De ruimte ontbreekt ons om elke bijzonderheid van de reizen mee te delen, die wij nu na zullen gaan. De Handelingen en de brieven vermelden ze. Wij geven niet meer dan een schets, en doen alleen sommige punten bijzonder uitkomen, ten einde de lezer in staat te stellen met vrucht de onderscheidene tochten te volgen van de grootste apostel en arbeider, die ooit geleefd heeft, de Heer natuurlijk uitgezonderd. Allereerst een woord over de reisgenoten van Paulus, en over hun punt van uitgang, Antiochië.

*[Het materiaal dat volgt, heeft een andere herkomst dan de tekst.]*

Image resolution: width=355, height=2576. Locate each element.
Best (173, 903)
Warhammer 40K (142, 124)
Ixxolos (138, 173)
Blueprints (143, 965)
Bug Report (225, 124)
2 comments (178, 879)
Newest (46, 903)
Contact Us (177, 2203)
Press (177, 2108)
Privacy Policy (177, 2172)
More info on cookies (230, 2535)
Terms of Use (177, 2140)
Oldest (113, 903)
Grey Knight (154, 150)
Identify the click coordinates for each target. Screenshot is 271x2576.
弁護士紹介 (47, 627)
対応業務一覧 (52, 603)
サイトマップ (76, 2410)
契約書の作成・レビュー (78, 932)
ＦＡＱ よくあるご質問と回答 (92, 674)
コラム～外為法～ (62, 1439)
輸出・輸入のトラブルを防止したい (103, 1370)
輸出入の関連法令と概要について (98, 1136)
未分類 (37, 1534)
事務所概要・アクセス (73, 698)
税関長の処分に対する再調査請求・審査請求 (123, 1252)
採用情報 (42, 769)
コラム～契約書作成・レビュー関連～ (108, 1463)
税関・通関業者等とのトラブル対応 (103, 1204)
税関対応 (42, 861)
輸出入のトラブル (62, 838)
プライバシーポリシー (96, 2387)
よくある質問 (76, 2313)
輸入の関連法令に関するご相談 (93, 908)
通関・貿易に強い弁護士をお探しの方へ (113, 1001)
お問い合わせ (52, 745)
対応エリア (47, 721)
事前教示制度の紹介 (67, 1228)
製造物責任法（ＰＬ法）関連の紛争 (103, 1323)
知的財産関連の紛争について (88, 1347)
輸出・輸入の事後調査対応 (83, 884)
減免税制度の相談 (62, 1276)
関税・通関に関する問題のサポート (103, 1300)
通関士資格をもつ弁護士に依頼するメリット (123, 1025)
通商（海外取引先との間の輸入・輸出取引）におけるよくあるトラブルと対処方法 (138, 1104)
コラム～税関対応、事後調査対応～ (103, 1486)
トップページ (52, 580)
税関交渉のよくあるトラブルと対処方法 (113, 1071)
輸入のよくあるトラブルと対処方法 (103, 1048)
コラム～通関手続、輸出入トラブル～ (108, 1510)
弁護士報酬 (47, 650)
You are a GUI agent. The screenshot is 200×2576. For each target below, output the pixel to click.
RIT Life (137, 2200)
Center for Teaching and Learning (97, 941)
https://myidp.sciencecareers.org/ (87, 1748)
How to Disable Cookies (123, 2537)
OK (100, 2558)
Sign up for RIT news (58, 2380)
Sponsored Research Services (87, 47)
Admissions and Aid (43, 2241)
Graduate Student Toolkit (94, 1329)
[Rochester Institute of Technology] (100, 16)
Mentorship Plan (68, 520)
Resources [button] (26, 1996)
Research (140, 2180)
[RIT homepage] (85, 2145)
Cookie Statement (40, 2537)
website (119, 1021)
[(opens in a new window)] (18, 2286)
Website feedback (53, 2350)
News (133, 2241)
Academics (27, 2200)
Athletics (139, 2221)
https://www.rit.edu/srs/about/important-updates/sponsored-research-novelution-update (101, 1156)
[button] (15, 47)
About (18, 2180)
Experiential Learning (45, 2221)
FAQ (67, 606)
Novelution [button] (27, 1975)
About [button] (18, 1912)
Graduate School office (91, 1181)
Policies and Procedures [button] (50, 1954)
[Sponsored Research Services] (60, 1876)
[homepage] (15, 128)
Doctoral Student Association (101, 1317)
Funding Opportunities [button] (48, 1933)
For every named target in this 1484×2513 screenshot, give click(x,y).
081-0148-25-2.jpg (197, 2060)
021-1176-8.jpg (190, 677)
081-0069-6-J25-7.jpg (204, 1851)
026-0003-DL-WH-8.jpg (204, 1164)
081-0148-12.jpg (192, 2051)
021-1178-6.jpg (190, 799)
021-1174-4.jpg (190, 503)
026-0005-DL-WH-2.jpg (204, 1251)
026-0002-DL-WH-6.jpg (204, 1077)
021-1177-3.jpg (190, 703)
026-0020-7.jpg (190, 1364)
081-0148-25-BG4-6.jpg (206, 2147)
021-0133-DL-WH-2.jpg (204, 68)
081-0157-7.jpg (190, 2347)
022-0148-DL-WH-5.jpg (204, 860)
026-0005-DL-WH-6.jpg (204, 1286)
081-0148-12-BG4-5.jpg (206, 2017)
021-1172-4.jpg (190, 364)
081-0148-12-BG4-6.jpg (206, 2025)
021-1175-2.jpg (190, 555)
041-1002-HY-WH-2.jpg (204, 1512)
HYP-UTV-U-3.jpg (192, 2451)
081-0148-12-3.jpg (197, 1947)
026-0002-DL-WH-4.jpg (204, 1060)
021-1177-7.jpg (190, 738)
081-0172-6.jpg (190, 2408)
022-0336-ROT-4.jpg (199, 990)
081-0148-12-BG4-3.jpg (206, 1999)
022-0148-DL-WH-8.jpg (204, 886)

Barnabas was een tijdlang de trouwe reisgezel van Saulus. Hij was een Leviet van het eiland Cyprus. Reeds vroeg werd hij geroepen Christus te volgen, en “die een akker bezat, verkocht die en bracht het geld en legde het aan de voeten van de apostelen” (Handelingen 4:37). Zijn milddadigheid vergelijkende met het getuigenis dat de Heilige Geest van hem geeft, (“want hij was een goed man, en vol van de Heilige Geest en van geloof” (Handelingen 11:24) staat hij voor ons, als iemand van een liefelijk en uitstekend karakter. Zowel uit zijn vroege gehechtheid aan Saulus, als uit zijn hartelijke bereidheid om hem aan de andere apostelen aan te bevelen (Handelingen 9:27), maken wij de conclusie dat hij vrijer en ruimer van hart was dan zij, die in de bekrompenheid van het jodendom waren opgevoed; doch hij miste in het werk de beslistheid en degelijkheid van Saulus.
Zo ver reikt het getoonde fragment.